→ **PROBLEM DESCRIPTION**
Find the lines in the records that carry the word "price". Copy each one.

== SOURCE MATERIAL

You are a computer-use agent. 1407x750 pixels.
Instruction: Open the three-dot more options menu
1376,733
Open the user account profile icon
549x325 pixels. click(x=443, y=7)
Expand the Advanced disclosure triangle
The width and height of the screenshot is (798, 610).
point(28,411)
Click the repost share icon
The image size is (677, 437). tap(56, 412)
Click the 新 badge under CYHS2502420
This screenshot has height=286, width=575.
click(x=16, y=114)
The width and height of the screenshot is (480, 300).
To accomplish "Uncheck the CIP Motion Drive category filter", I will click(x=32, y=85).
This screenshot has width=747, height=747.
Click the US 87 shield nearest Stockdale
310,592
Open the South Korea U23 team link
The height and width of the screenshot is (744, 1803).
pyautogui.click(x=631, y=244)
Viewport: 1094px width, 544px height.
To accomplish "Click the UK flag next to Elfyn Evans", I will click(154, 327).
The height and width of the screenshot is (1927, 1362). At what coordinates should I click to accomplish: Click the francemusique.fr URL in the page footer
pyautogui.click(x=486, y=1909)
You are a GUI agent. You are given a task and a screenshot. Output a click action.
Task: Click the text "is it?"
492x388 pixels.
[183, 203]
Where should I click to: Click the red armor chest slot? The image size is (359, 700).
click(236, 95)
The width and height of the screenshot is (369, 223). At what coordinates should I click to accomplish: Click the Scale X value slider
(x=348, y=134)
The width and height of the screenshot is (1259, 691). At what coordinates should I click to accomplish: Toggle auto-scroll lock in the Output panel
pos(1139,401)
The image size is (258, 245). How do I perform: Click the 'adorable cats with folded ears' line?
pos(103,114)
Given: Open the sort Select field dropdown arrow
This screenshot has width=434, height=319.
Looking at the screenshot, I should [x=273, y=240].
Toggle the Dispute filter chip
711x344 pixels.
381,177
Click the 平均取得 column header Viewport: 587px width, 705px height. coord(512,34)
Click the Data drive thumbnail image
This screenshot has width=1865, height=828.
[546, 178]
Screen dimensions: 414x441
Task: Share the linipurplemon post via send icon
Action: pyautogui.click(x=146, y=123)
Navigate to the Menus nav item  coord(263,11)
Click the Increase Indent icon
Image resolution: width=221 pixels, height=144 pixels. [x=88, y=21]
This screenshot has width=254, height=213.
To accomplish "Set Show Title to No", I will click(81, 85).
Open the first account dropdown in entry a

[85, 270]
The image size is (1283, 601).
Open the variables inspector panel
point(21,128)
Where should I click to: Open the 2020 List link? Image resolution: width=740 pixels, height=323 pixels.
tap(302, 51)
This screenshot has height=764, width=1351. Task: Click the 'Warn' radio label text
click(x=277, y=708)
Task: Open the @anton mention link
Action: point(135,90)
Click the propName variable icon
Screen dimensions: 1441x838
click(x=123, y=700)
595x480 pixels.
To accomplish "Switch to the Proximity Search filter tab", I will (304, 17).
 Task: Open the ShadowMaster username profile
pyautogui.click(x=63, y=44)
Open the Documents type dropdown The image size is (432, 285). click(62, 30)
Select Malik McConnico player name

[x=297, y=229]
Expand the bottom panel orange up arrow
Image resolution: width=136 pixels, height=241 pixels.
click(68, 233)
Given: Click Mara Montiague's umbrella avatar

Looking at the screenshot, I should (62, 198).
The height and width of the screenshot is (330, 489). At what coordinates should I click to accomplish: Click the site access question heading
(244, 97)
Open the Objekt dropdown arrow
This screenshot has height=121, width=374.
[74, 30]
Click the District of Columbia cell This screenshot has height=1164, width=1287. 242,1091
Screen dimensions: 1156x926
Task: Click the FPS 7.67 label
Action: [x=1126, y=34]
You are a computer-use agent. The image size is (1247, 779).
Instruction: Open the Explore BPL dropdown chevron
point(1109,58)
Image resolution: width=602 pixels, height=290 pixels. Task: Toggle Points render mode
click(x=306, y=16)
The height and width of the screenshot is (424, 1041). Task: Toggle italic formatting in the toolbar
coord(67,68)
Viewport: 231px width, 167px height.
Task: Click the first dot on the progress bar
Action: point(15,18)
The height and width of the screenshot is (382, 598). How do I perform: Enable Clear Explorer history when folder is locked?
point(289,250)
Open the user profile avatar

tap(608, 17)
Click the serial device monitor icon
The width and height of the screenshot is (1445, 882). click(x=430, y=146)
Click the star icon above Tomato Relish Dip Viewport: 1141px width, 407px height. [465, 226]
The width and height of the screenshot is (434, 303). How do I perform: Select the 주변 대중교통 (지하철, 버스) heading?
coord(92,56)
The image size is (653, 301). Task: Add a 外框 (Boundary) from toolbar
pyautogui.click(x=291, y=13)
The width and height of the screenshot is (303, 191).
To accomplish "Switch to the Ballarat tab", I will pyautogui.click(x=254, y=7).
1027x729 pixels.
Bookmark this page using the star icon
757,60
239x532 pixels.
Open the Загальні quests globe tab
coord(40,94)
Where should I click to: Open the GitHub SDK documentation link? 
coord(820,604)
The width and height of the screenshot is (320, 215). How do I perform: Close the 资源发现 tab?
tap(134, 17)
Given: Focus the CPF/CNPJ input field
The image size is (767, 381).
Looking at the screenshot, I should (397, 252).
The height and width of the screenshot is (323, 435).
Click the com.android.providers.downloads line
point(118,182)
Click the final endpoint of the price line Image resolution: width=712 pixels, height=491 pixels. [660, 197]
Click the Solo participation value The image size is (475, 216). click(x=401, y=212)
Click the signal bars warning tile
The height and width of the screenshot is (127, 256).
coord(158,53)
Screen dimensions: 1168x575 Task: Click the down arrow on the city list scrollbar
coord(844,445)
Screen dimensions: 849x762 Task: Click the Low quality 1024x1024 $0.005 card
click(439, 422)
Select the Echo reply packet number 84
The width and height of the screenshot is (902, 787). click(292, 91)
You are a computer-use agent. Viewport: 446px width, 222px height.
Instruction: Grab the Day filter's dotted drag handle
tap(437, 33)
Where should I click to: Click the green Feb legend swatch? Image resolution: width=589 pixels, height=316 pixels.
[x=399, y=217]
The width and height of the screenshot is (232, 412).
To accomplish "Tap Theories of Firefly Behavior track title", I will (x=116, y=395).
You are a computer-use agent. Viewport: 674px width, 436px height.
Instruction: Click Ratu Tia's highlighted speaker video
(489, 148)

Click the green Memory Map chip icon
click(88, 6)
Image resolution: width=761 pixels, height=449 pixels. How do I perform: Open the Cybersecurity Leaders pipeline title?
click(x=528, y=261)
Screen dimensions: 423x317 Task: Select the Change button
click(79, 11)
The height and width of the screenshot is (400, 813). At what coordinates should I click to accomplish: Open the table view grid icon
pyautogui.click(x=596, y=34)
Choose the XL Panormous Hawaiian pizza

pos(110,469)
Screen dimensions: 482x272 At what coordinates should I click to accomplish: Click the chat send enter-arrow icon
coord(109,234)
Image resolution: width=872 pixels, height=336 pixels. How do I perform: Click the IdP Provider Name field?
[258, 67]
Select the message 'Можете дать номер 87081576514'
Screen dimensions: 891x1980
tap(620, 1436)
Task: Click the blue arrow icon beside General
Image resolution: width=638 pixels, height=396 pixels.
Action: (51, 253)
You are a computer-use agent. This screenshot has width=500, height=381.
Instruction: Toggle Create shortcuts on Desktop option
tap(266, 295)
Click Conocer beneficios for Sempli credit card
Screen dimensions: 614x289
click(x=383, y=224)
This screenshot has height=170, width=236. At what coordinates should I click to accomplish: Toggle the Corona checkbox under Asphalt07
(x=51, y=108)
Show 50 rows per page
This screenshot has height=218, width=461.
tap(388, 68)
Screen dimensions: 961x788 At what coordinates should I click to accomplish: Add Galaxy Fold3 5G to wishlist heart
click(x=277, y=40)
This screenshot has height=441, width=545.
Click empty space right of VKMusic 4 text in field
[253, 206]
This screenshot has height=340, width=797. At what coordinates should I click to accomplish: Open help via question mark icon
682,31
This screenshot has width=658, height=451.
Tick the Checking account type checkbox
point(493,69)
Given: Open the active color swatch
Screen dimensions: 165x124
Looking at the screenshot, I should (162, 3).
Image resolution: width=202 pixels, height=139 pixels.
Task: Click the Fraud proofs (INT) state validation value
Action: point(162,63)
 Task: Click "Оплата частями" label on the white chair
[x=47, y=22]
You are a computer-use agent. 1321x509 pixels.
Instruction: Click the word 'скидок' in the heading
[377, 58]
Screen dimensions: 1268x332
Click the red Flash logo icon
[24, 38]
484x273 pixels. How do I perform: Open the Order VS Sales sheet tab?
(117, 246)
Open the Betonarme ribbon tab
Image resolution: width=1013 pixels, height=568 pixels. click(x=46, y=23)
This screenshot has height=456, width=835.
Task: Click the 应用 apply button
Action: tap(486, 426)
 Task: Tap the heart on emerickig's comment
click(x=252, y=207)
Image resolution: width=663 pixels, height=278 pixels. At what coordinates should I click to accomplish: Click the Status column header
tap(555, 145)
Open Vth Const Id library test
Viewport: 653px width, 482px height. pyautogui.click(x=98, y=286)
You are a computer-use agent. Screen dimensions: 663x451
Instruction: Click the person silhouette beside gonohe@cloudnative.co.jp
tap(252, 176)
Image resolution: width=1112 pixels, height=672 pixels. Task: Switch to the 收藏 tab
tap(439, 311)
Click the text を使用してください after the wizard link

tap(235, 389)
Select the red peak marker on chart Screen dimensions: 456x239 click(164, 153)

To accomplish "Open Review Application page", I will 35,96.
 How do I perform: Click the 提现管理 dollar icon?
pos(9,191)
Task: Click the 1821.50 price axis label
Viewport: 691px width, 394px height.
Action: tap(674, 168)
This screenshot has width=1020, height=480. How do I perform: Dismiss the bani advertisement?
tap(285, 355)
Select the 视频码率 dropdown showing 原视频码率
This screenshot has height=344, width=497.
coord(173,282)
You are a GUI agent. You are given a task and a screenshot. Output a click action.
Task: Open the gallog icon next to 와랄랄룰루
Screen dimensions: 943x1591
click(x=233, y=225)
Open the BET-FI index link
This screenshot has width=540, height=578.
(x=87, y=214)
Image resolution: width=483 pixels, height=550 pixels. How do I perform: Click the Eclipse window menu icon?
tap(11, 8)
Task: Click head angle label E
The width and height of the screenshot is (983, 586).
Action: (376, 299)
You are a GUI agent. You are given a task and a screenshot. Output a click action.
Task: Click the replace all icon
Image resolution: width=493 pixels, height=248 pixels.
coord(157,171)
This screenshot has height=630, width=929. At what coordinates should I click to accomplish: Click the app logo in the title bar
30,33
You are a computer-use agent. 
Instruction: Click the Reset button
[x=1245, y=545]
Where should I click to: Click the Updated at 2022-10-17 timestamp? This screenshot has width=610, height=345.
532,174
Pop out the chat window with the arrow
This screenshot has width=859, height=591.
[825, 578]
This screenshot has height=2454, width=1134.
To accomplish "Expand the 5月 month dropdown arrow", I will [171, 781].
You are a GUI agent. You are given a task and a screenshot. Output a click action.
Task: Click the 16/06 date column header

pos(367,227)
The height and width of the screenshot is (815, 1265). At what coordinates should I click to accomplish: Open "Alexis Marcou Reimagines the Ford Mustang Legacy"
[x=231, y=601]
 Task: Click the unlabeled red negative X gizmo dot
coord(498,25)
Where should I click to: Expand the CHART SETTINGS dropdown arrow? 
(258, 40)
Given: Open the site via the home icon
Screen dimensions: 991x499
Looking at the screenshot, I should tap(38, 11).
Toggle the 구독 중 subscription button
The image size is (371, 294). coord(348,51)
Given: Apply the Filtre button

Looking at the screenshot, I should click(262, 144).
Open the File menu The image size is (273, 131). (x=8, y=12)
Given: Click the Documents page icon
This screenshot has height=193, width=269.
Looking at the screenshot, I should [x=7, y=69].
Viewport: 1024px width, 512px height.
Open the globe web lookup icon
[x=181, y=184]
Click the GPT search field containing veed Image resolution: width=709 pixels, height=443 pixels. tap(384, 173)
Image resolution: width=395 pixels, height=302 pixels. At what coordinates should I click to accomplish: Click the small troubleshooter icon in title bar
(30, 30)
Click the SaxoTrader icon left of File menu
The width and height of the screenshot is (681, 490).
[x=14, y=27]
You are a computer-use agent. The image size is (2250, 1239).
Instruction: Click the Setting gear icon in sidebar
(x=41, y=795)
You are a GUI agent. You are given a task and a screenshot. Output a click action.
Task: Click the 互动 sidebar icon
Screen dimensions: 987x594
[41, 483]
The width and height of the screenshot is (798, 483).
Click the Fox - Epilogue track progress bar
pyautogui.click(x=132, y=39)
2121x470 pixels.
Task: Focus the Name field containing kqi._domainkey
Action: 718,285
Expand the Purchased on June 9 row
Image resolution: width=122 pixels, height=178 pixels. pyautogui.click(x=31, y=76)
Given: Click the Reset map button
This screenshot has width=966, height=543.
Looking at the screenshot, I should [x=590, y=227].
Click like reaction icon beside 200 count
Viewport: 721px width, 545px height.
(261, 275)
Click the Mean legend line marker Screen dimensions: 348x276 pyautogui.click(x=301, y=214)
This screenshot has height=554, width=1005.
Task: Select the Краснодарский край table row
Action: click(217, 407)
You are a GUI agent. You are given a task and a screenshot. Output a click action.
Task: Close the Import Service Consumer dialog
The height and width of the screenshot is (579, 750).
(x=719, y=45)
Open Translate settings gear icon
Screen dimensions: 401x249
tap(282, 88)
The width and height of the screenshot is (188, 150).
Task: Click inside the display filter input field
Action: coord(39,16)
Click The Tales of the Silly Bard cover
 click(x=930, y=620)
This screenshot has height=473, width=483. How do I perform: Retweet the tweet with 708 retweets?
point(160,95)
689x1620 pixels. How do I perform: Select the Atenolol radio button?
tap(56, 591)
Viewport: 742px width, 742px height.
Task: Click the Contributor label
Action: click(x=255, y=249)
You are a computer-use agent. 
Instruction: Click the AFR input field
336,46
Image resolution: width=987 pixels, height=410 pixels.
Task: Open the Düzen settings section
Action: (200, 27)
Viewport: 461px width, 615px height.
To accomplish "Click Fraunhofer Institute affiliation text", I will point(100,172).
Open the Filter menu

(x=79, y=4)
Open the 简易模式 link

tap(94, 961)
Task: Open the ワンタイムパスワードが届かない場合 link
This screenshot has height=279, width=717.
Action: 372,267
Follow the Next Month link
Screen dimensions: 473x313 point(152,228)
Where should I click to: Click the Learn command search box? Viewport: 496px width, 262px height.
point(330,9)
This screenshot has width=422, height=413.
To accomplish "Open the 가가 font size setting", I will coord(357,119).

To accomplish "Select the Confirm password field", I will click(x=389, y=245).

====

→ **ANSWER**
Click the final endpoint of the price line Image resolution: width=712 pixels, height=491 pixels. [660, 197]
Task: Click the 1821.50 price axis label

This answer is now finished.